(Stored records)

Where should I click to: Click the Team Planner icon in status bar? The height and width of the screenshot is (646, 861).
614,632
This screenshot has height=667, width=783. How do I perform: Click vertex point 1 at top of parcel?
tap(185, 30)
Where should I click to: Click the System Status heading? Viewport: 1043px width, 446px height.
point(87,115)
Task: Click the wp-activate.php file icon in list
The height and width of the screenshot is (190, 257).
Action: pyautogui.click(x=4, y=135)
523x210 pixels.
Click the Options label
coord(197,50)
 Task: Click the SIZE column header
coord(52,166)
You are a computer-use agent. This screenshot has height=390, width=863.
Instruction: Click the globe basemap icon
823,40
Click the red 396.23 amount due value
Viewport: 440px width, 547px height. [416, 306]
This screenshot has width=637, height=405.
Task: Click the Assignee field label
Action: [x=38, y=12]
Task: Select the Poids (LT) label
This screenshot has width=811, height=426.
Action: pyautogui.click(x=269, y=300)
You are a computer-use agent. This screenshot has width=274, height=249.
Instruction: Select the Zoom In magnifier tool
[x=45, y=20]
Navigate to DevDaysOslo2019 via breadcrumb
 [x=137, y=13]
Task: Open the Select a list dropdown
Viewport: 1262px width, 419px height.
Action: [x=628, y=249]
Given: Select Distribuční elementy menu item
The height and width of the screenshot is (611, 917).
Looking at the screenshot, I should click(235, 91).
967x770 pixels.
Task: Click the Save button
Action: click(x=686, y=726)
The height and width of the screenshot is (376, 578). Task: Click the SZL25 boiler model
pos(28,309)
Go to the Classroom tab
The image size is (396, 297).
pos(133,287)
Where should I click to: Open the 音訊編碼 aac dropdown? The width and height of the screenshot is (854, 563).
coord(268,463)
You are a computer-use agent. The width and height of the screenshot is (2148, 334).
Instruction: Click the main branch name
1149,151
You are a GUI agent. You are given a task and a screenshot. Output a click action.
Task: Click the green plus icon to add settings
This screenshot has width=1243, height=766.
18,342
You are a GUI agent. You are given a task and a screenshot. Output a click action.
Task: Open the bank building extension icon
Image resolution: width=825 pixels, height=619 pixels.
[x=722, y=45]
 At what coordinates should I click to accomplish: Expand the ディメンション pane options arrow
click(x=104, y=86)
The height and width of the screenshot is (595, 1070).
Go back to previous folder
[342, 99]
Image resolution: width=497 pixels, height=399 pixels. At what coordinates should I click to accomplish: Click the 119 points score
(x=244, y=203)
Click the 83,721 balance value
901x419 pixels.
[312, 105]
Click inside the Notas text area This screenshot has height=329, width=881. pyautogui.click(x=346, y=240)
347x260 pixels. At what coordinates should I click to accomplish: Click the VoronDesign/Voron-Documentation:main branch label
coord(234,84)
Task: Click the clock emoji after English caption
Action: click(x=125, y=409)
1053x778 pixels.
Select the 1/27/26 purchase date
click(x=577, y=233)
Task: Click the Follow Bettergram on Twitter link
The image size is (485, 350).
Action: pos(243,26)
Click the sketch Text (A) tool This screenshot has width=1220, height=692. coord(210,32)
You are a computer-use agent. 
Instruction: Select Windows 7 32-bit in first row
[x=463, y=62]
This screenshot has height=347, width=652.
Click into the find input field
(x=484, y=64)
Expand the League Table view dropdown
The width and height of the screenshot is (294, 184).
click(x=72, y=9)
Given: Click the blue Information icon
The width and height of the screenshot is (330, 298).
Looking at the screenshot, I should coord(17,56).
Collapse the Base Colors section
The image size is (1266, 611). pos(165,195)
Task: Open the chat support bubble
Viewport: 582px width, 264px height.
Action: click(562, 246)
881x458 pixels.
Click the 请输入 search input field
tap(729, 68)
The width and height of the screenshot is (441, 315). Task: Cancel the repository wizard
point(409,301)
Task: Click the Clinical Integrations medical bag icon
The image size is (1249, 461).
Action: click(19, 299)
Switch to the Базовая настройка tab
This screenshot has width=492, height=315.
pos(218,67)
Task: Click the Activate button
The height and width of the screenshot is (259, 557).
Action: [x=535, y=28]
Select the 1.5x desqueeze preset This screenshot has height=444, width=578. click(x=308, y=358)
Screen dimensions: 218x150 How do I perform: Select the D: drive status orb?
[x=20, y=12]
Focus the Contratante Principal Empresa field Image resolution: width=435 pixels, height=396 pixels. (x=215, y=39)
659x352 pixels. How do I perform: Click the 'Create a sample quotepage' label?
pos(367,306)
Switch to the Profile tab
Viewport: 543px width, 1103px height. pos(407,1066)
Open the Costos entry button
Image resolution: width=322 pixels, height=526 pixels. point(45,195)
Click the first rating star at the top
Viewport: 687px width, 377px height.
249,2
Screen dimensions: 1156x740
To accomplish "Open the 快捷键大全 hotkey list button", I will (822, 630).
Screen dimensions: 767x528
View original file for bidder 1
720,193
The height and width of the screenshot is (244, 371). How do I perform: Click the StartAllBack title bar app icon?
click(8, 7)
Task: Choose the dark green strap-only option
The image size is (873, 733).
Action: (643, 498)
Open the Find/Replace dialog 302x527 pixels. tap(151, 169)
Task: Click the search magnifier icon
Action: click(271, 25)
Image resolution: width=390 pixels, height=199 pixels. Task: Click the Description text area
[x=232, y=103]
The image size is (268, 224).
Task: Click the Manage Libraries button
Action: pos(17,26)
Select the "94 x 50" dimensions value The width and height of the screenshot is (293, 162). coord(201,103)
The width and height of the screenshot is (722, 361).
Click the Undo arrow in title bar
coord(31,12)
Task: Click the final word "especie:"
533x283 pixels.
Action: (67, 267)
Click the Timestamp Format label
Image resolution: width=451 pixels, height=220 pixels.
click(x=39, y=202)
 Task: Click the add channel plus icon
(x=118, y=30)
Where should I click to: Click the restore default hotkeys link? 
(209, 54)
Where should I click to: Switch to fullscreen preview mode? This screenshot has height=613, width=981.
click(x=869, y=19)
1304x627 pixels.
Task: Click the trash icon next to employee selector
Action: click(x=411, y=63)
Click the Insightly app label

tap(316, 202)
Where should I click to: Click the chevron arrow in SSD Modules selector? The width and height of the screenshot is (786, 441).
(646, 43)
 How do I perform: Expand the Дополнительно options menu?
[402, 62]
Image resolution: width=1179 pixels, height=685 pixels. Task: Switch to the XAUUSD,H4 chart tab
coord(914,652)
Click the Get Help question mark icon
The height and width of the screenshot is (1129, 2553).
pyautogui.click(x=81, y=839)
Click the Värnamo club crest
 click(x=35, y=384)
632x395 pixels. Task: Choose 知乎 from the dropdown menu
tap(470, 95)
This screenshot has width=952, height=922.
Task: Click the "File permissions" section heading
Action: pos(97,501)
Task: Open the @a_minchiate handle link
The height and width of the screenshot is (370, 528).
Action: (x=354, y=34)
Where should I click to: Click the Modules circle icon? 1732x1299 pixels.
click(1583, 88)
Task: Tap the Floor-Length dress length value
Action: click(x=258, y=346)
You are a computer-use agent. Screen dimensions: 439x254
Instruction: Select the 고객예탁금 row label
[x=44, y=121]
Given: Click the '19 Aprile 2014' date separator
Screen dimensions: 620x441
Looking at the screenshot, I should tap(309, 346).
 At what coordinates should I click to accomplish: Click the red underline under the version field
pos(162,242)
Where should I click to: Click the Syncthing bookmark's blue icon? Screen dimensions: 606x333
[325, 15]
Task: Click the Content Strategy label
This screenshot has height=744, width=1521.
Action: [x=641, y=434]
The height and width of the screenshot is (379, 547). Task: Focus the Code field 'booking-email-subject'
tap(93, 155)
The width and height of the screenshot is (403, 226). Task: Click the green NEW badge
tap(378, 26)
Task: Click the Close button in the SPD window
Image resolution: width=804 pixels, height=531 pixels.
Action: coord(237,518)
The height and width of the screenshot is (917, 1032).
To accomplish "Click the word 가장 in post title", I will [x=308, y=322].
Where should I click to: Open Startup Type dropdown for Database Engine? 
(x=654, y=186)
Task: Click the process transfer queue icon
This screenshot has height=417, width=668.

## [Task instructions]
Where a line of the entries above holds the word "list", return that line.

## [Reply to the exercise]
Task: Click the wp-activate.php file icon in list
Task: Open the Select a list dropdown
To accomplish "Open the 快捷键大全 hotkey list button", I will (822, 630).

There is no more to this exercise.